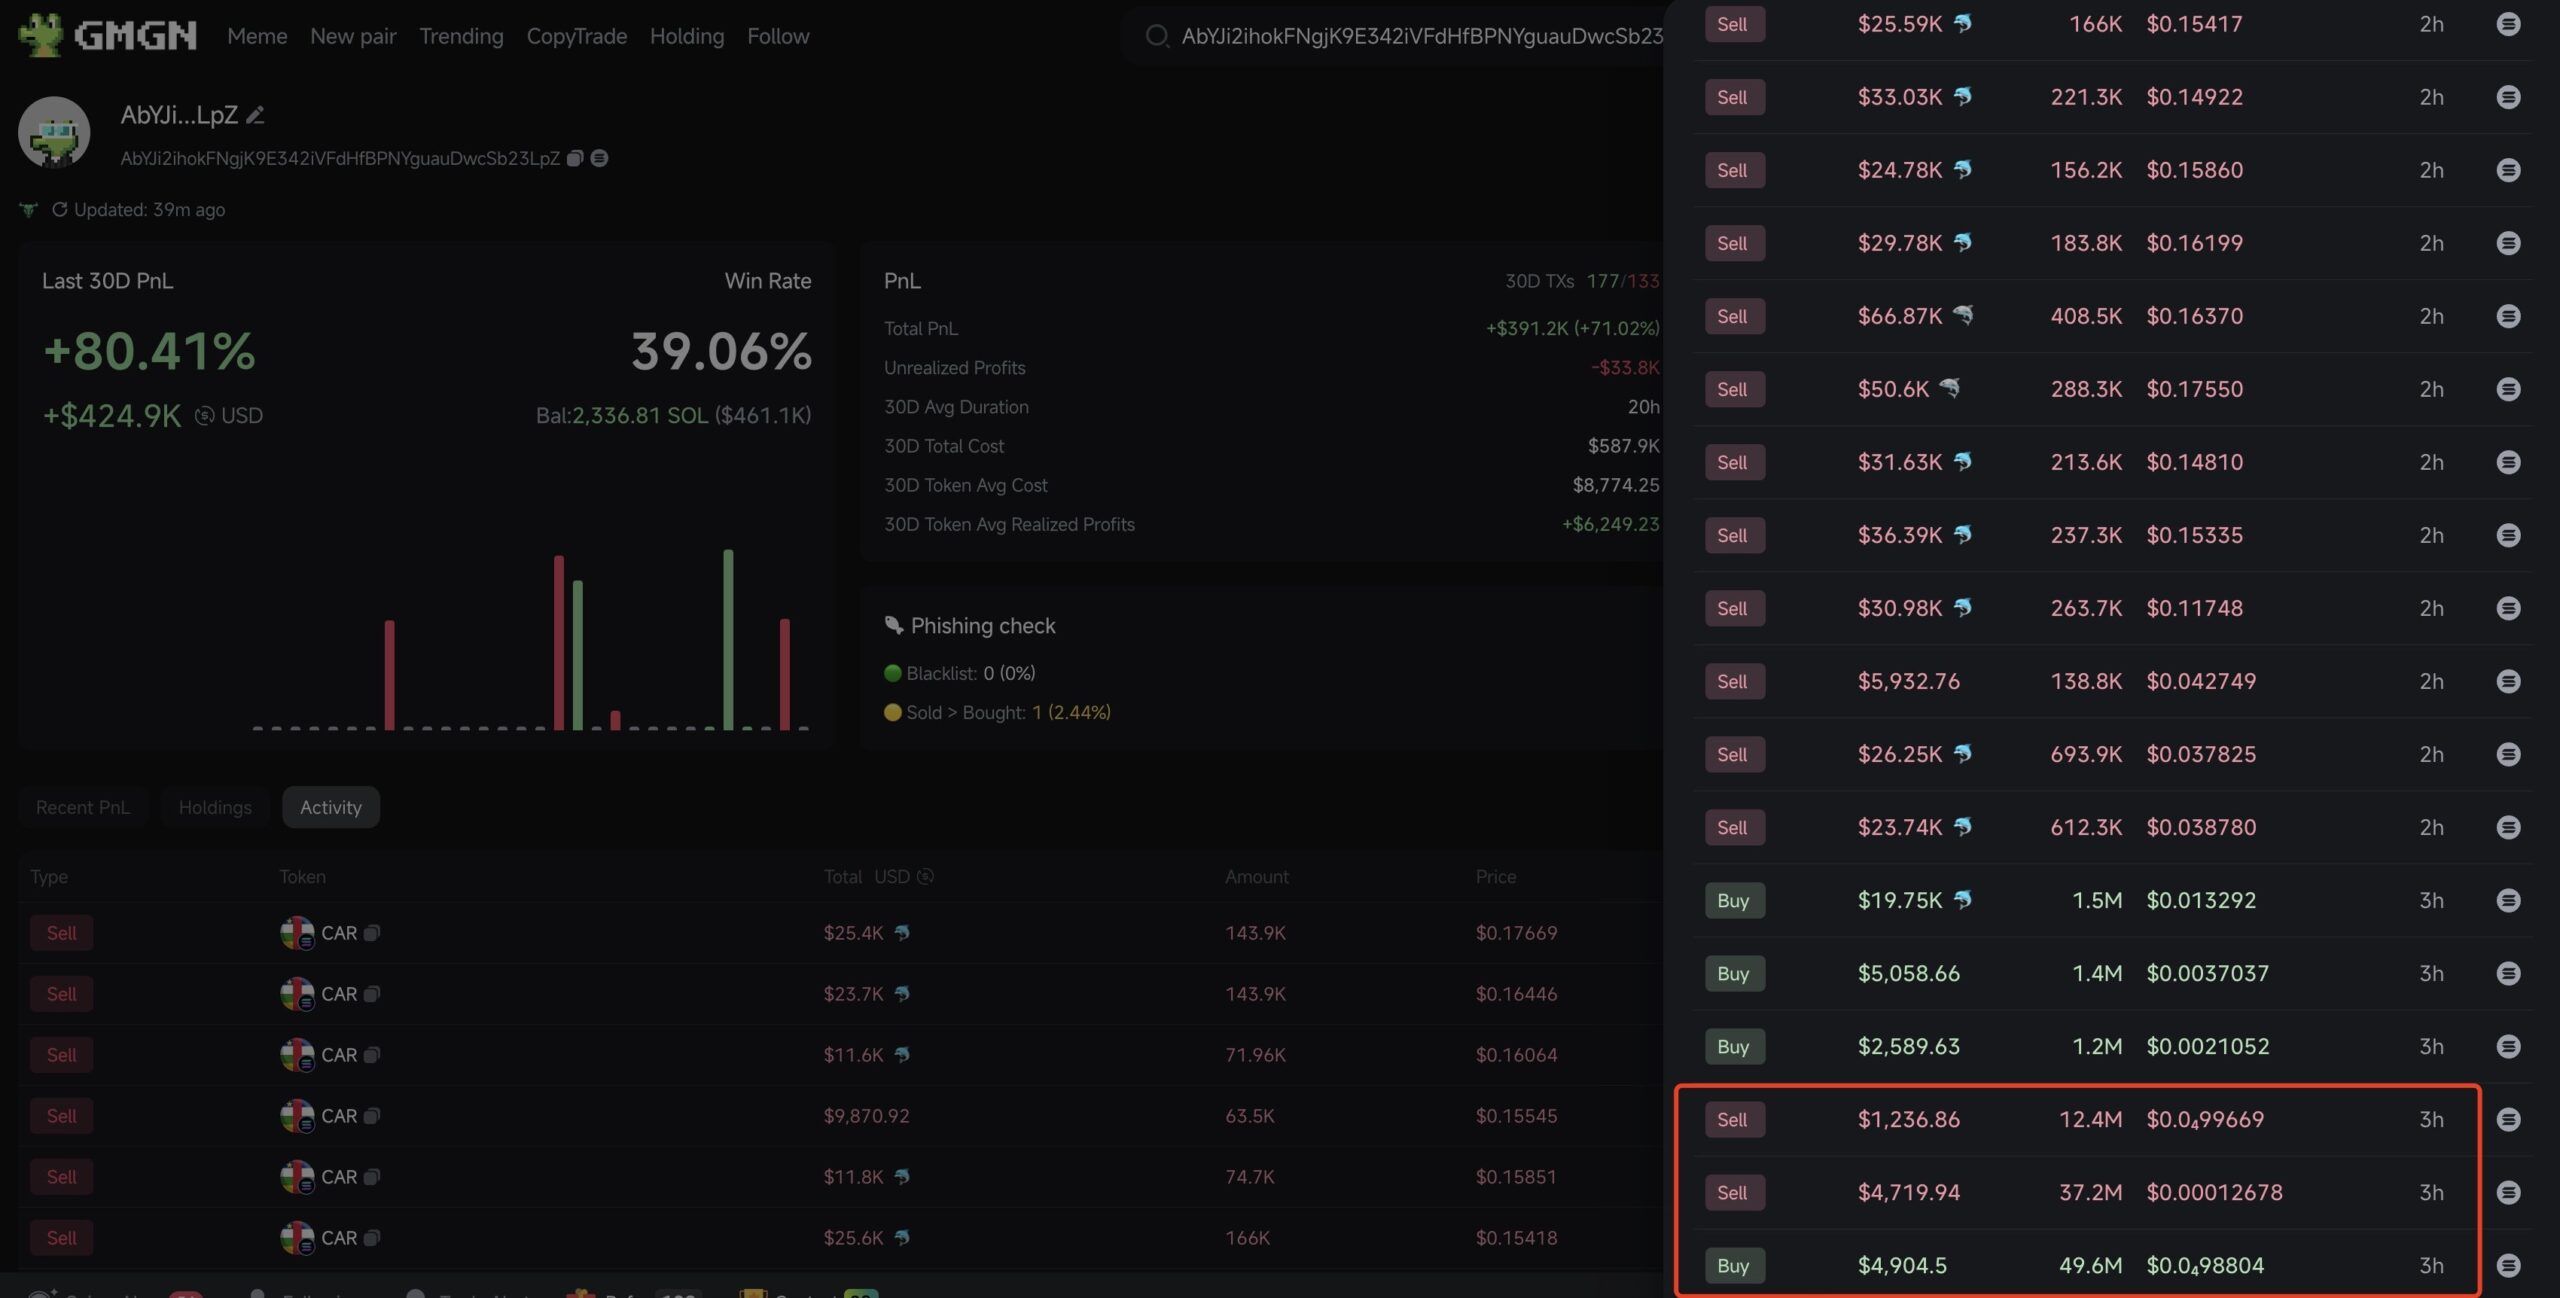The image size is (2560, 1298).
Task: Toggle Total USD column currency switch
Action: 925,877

☆ ☆ ☆ ☆ ☆ ☆ ☆

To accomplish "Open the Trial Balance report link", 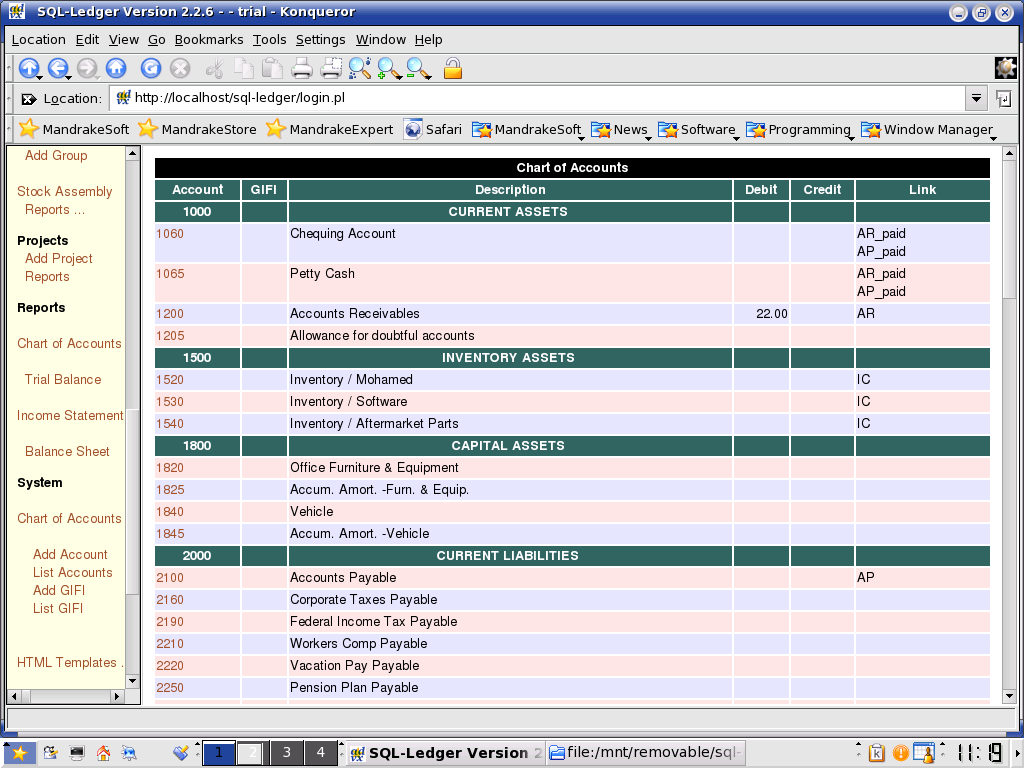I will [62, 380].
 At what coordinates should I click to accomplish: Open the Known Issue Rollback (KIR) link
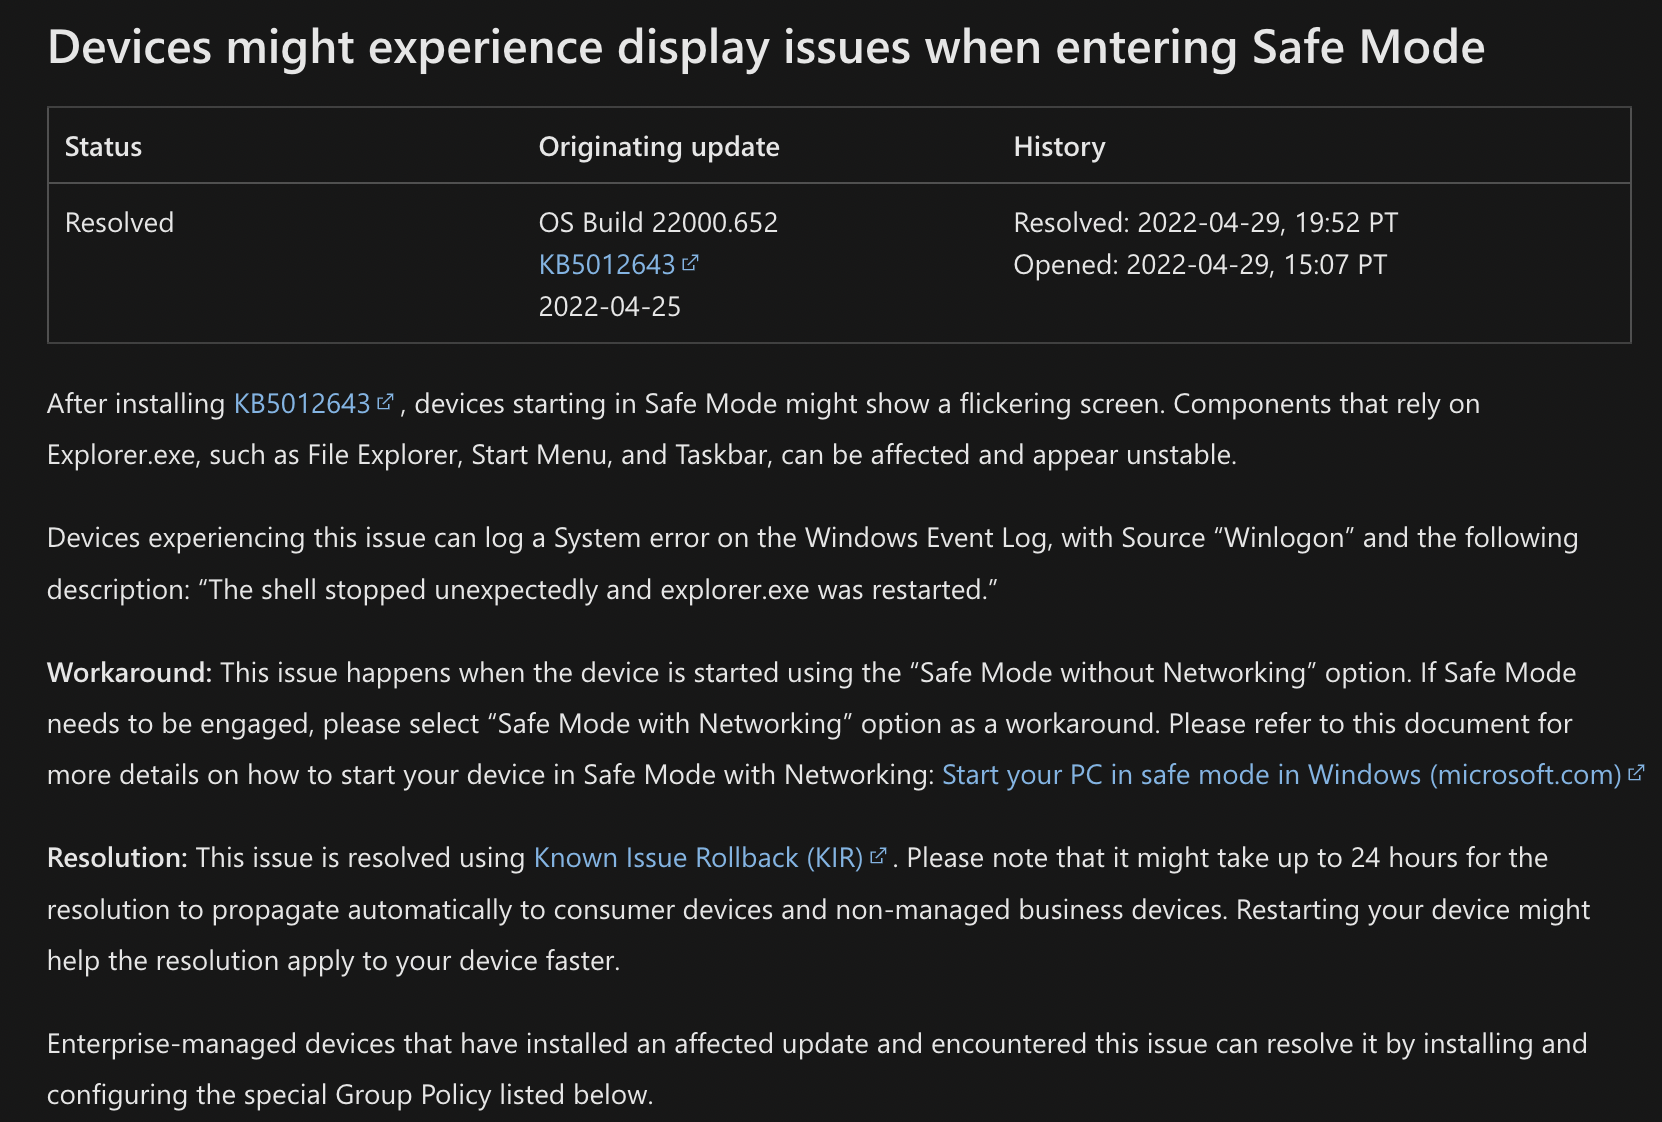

☆ ☆ ☆ ☆ ☆ ☆ ☆

Aim →
Arrange the records as a Markdown table with the columns Row and Line, numbering each line and skipping blank ones. Include only the part that opens with the line containing "The image size is (2560, 1298)." and closes with the line containing "Action: 925,877", both ends included, and leave the pictures out.

Answer to this problem →
| Row | Line |
|---|---|
| 1 | The image size is (2560, 1298). |
| 2 | Task: Toggle Total USD column currency switch |
| 3 | Action: 925,877 |